■ Consigna A ■
Resume en dos oraciones el texto sobre el inventor de utopías.
■ Consigna B ■
Prosigue el texto sobre el inventor de utopías a partir de su última oración.

┌─ Extracto del documento

El inventor de utopías
Ese chico flaco y desgarbado, de melena larga y negra, que grita "libertad" subido en un poste al que se sujeta con sus vaqueros de campana gastados, sueña con cambiar el mundo. Sólo conoce la dictadura y casi no se imagina la forma del valor que reclama desde lo más hondo de su pecho. Los textos prohibidos conseguidos de manos de sindicalistas curtidos en luchas obreras descarnadas son su única ventana a un universo que casi no se imagina. Escribe sus sueños, de la vida y del amor, en poesías inocentes de adolescente, gastando las horas muertas mientras sirve de soldado de reemplazo. Todavía no sabe que un día se levantará encorajinado antes del alba y cortará una autopista del extrarradio de Madrid para pedir que construyan una pasarela por la que cruzarla para llegar a la parada del autobús. Ni que un día se concentrará delante de la prisión de Carabanchel gritando “amnistía” con la misma energía que empleaba colgado de aquel poste. Tampoco es consciente de que los ecos de sus palabras harán desaparecer de las memorias la imagen de una mujer doblando el espinazo mientras acarrea agua de las fuentes. Un día verá esfumarse los fangales que rodean las infraviviendas entre las que vive, que más tarde desaparecerán también, cuando las horas robadas a los suyos hayan servido para que muchos puedan llamar hogar a sus casas. Y después verá como nuevas utopías van dejando de serlo, golpe a golpe, hecho a hecho. Ese chico flaco dejó de serlo hace tiempo. Las canas empiezan a cubrir su pelo, cada vez más escaso. Y la gordura ha hecho olvidar aquel perfil de aprendiz de roquero que trataba de emular a Mick Jagger. Han querido arrodillarle muchas veces, pero sigue inquebrantable. Sigue inventando utopías, fiel a unos ideales, en ocasiones prestados, que nunca se ha molestado en racionalizar. Aunque ha cambiado, sigue siendo el mismo jovenzuelo flaco lleno de ilusiones, dispuesto a embarcarse en una nueva batalla, capaz de cambiar el mundo que le rodea, capaz de dar vida a nuevas utopías, como el agua a la madreselva. A veces inconsciente, quizás no sepa nunca que su mejor legado son sus principios, que subyacen en cada paso que dan los que han hecho de ellos una forma de vida.

└─
┌─ Ítems mostrados

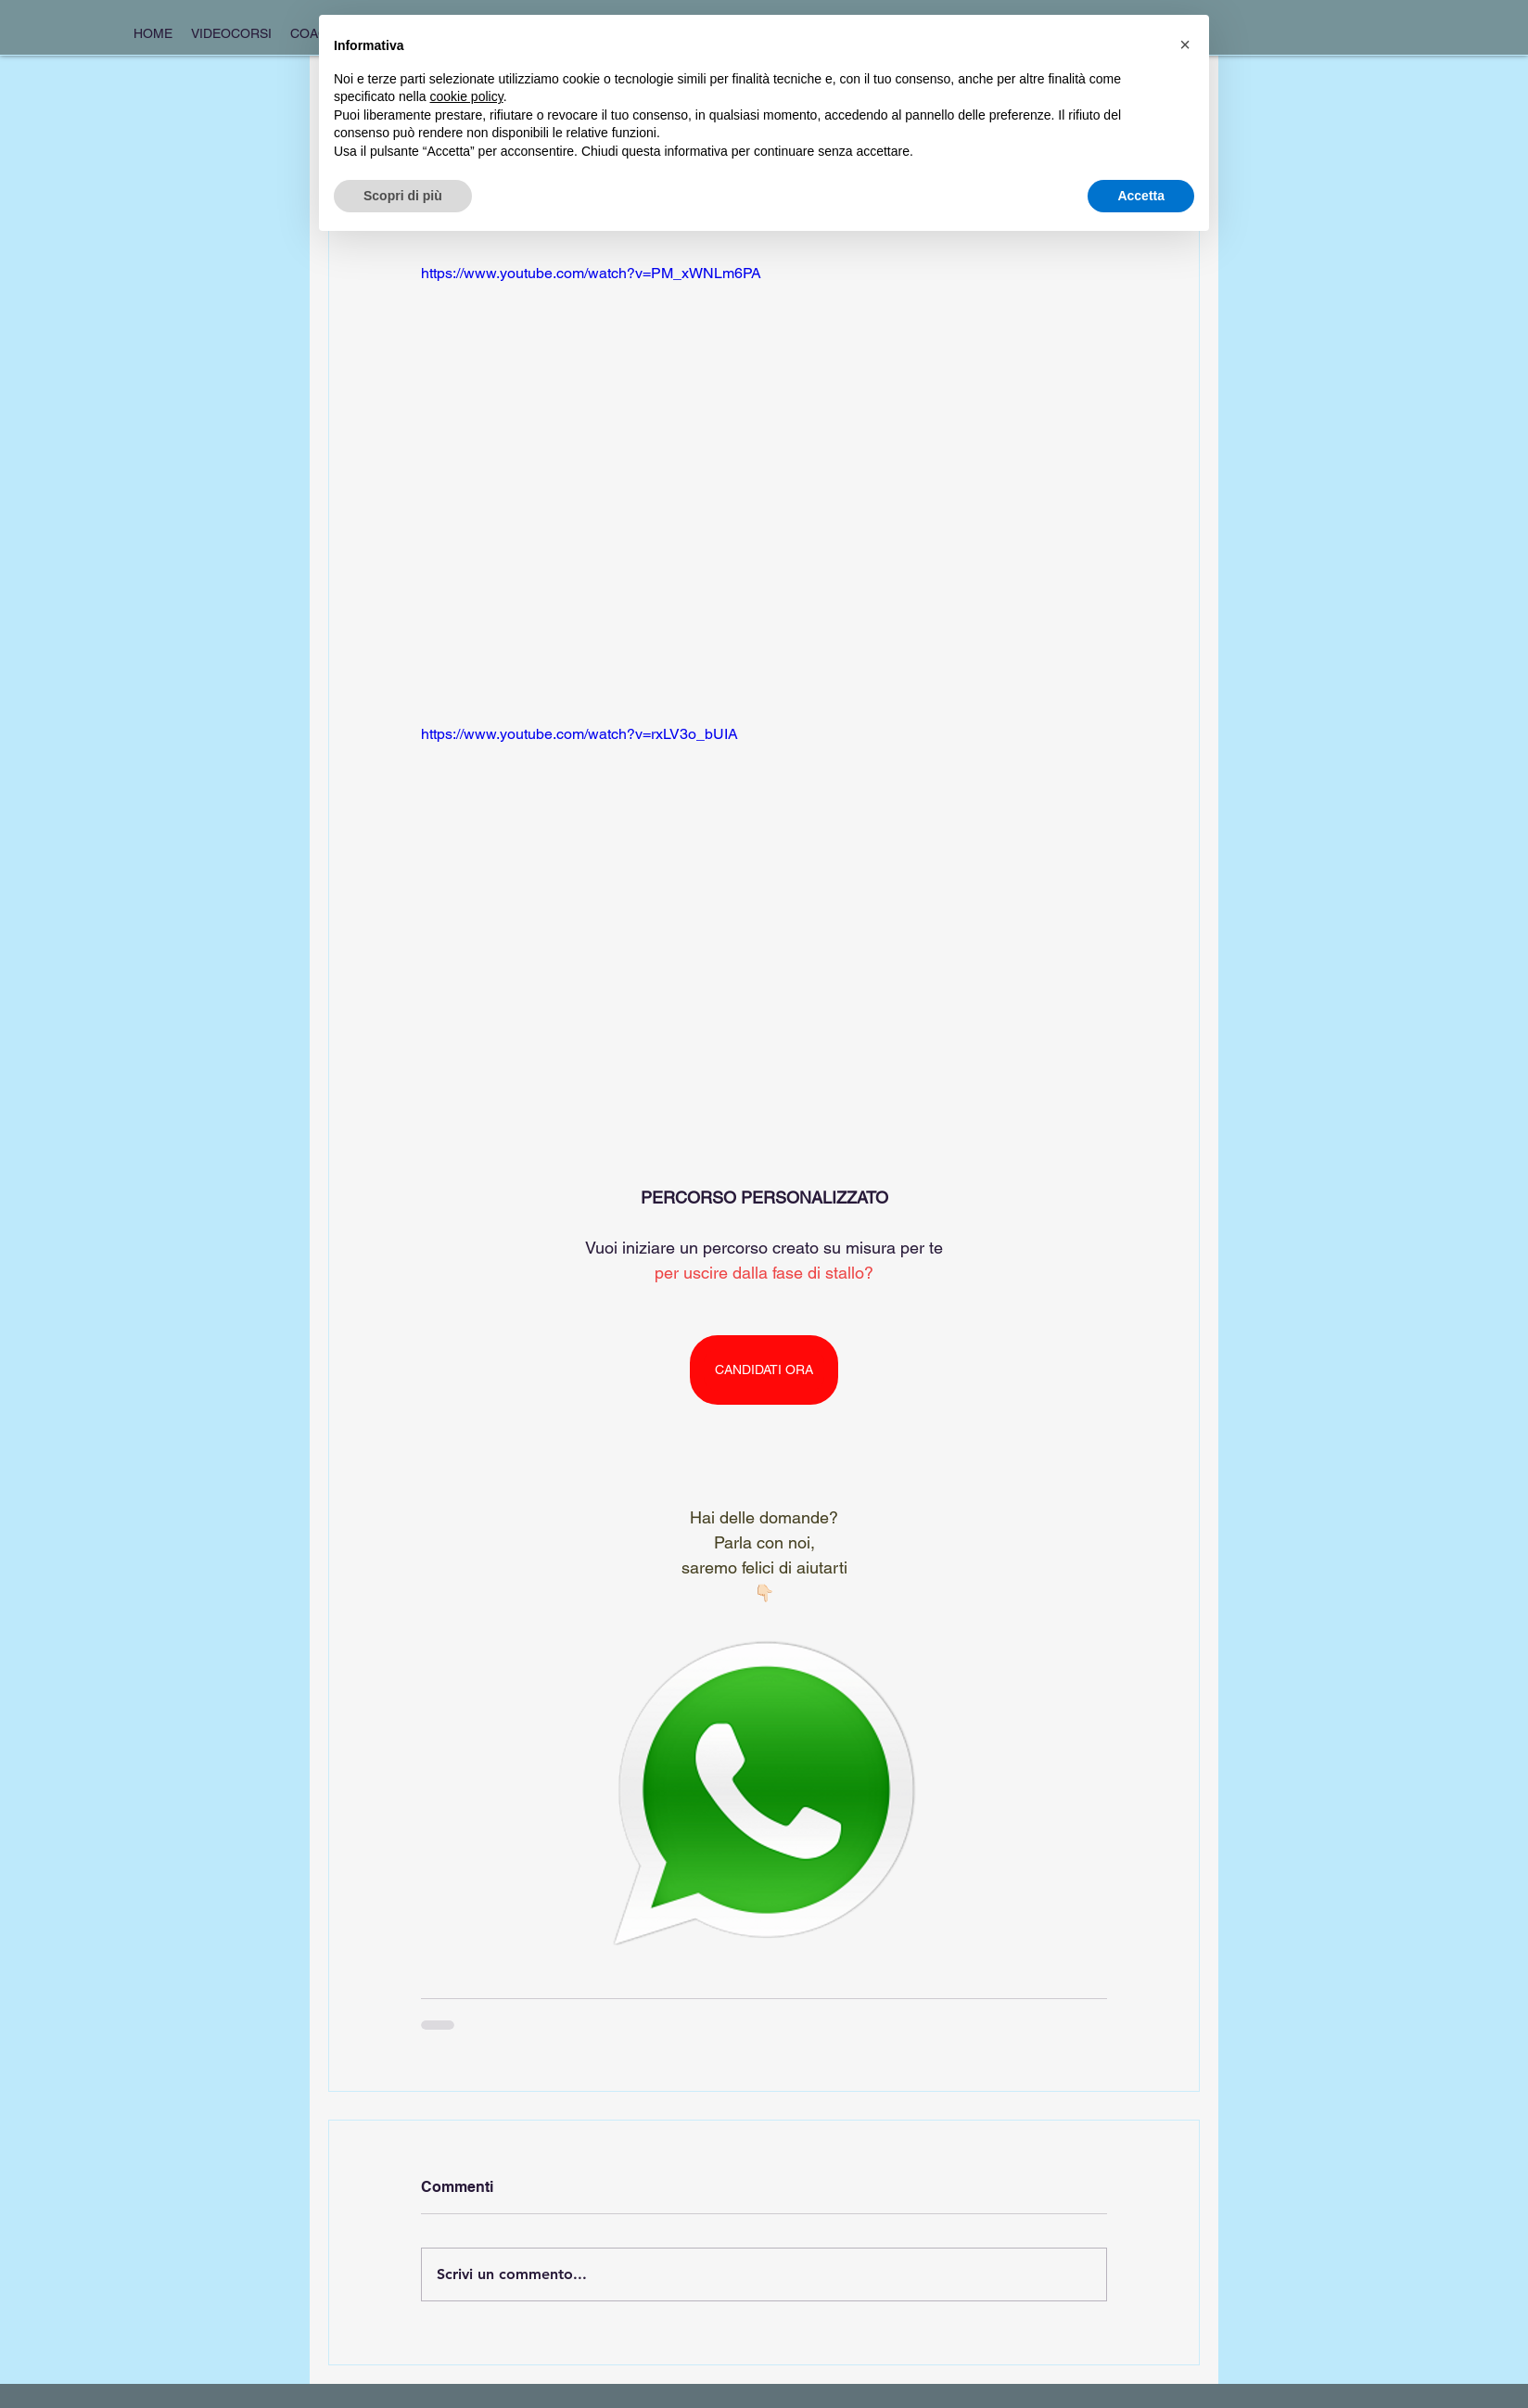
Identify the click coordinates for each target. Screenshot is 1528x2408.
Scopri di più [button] (402, 195)
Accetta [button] (1141, 195)
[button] (1185, 44)
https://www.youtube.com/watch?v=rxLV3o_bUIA (579, 734)
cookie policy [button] (466, 96)
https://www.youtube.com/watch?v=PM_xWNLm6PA (591, 273)
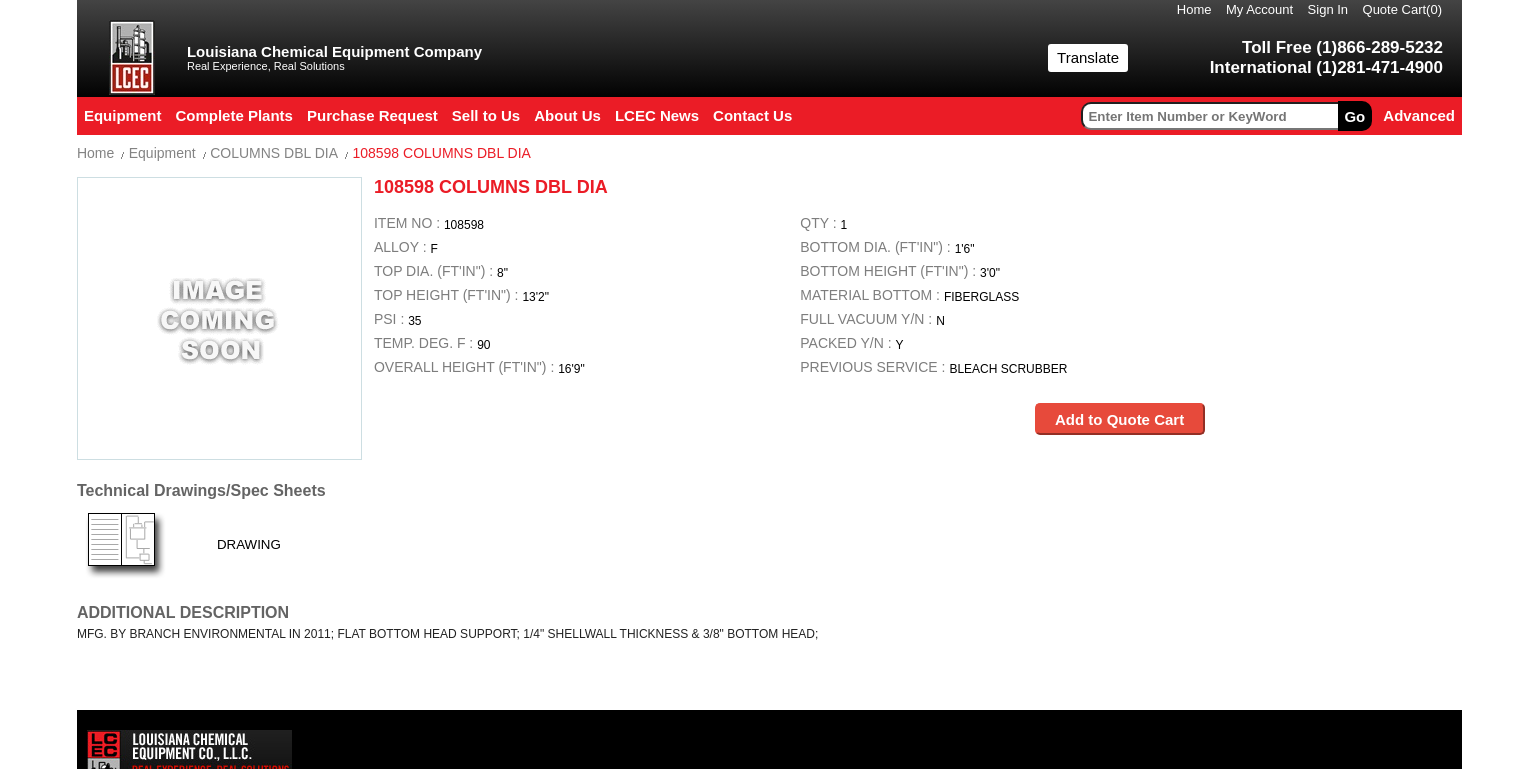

└─

■ Resultado del ejercicio A ■
Un chico flaco que solo conoce la dictadura sueña con cambiar el mundo, y con los años corta una autopista para pedir una pasarela, grita "amnistía" ante la prisión de Carabanchel y ve desaparecer los fangales y las infraviviendas entre las que vive. Ya con canas y más gordo, sigue inquebrantable inventando utopías fiel a sus ideales, y su mejor legado son sus principios, que subyacen en cada paso de quienes los han hecho una forma de vida.

■ Resultado del ejercicio B ■
“La utopía está en el horizonte. Camino dos pasos, ella se aleja dos pasos y el horizonte se corre diez pasos más allá. ¿Entonces para que sirve la utopía? Para eso, sirve para caminar”.
Eduardo Galeano.

sábado, diciembre 10, 2005

Palabras en clave
Hoy me he levantado después de dormir tres horas menos de las que siento que tengo que descansar para poder rendir. Me he adelantado al despertador por el sobresalto que me ha producido haber conseguido demostrar que una función es decreciente en una de sus variables. No es que sea muy relevante, pero se trata de lo único que me falta para terminar una demostración para uno de los artículos de mi tesis. Como era de esperar, todo era un sueño y la proposición sigue sin tener por qué ser cierta. Pero he decidido levantarme y ponerme a ello, convencido de que estoy a punto de saberlo.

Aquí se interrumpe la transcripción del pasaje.